> [What is being asked]: Please list each section of the Code cited in the plan excerpt below.

> [Reading text]:

In the event that the Accounting Firm, based upon the assertion of a
deficiency by the Internal Revenue Service against the Employer or the
Participant which deficiency the Accounting Firm believes has a high
probability of success, determines that an Overpayment has been made, any
such Overpayment paid or distributed by the Employer to or for the benefit
of a Participant shall be treated for all purposes as a loan to the
Participant which the Participant shall repay to the Employer together
with interest at the applicable federal rate provided for in Section
7872(f)(2) of the Code; provided, however, that no such loan shall be
deemed to have been made and no amount shall be payable by a Participant to
the Employer if and to the extent such deemed loan and payment would not
either reduce the amount on which the Participant is subject to tax under
Section 1 and Section 4999 of the Code or generate a refund of such taxes.
In the event that the Accounting Firm, based upon controlling precedent or
substantial authority, determines that an Underpayment has occurred, any
such Underpayment shall be promptly paid by the Employer to or for the
benefit of the Participant together with interest at the applicable federal
rate provided for in Section 7872(f)(2) of the Code.
4.6 Payment Obligation Absolute.
---------------------------
Subject to Section 4.5, the obligations of the Employers to pay
the Severance Benefits described in Section 4.3 shall be absolute and
unconditional and shall not be affected by any circumstances, including,
without limitation, any set-off, counterclaim, recoupment, defense or other
right which an Employer may have against any Participant. In no event
shall a Participant be obligated to seek other employment or take any other
action by way of mitigation of the amounts payable to a Participant under
any of the provisions of this Plan, nor shall the amount of any payment
hereunder be reduced by any compensation earned by a Participant as a
result of employment by another employer.
ARTICLE V
PARTICIPATING EMPLOYERS
-----------------------
This Plan may be adopted by any Subsidiary of the Corporation if
the Board approves such adoption. Upon such adoption, the Subsidiary shall
become an Employer hereunder and the provisions of the Plan shall be fully
applicable to the Employees of that Subsidiary who are Participants
pursuant to Section 3.1.
ARTICLE VI
SUCCESSOR TO EMPLOYER
---------------------
This Plan shall bind any successor of an Employer, substantially
all its assets or substantially all its businesses (whether direct or
indirect, by purchase, merger, consolidation or otherwise), in the same
manner and to the same extent that the Employer would be obligated under
this Plan if no succession had taken place.
In the case of any transaction in which a successor would not by
the foregoing provision or by operation of law be bound by this Plan, the
Corporation shall require such successor expressly and unconditionally to
assume and agree to perform an Employer's obligations under this Plan, in
the same manner and to the same extent that the Employer would be required
to perform if no such succession had taken place. The term "Employer," as
used in this Plan, shall mean the Employer as hereinbefore defined and any
successor or assignee to the business or assets which by reason hereof
becomes bound by this Plan.

> [Stored rows]:

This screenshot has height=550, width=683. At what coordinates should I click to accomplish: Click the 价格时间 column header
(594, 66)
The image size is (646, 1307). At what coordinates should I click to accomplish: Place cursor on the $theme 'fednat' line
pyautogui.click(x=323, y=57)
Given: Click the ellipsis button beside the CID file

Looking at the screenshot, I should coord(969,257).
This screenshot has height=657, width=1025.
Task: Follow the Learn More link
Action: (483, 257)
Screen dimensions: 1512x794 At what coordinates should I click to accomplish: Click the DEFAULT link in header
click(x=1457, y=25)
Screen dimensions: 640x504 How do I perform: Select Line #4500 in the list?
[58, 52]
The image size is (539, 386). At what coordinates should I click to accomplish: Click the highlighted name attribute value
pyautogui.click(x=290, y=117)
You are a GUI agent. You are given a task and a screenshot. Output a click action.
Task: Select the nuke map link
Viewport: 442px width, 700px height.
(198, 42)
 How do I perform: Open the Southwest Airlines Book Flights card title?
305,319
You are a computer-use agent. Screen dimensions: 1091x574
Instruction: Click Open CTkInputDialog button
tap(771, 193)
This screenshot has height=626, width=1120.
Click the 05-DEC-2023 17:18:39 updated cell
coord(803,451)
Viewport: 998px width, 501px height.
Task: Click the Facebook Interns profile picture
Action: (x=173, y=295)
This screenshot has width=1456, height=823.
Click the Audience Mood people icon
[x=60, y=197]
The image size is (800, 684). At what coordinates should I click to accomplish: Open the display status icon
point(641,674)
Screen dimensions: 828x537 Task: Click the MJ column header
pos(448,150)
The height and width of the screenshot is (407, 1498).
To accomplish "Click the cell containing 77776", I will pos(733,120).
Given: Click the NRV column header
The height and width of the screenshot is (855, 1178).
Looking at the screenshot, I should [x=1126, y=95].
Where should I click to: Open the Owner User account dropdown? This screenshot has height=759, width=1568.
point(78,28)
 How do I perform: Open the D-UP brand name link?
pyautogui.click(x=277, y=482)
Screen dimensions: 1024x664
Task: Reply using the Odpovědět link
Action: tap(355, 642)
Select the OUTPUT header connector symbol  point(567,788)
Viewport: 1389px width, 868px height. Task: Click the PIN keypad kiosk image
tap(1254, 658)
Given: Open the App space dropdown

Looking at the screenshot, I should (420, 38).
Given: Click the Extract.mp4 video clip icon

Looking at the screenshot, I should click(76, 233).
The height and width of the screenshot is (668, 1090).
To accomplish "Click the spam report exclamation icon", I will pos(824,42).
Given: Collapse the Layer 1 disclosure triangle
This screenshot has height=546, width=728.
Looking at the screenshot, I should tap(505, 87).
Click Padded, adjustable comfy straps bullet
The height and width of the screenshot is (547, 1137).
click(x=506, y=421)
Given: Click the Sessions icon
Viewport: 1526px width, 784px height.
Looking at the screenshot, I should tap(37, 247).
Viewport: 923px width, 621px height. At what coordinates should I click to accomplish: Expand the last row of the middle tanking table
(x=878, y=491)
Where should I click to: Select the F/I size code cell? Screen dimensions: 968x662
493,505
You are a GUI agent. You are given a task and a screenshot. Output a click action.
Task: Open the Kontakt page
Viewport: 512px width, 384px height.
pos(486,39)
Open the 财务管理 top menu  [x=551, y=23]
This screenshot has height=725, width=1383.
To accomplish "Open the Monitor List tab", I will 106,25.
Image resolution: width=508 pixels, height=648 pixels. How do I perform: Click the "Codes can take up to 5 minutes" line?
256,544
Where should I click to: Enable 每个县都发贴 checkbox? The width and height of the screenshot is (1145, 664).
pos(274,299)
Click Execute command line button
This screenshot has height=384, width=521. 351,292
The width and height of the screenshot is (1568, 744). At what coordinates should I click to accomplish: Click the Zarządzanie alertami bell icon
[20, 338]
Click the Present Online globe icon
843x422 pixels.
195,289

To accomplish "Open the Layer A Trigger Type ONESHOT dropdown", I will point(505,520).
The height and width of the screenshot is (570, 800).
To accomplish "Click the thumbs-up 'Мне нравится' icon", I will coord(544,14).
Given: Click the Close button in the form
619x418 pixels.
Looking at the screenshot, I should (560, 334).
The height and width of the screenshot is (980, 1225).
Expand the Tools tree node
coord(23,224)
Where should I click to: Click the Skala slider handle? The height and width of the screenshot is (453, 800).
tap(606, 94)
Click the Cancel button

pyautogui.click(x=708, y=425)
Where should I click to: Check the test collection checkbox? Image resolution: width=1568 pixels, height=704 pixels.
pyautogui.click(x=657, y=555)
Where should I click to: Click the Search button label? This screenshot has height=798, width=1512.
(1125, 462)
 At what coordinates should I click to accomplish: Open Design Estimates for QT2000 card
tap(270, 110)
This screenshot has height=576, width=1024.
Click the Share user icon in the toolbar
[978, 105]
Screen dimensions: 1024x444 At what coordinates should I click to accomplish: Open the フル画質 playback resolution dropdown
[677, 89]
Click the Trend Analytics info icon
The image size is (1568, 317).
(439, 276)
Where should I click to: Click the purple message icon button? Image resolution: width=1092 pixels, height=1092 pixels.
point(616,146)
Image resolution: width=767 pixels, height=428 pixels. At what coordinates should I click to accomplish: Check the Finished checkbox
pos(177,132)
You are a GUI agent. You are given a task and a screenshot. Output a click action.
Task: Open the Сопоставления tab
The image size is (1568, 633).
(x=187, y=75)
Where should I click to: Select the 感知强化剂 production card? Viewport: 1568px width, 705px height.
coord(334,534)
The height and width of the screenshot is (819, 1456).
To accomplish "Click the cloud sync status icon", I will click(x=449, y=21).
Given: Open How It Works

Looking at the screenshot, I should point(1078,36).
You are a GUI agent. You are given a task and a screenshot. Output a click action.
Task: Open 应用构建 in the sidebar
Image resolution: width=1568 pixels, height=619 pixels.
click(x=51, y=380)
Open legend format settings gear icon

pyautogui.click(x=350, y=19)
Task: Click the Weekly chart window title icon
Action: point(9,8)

> [Correct result]: Section 7872(f)(2), Section 1, and Section 4999.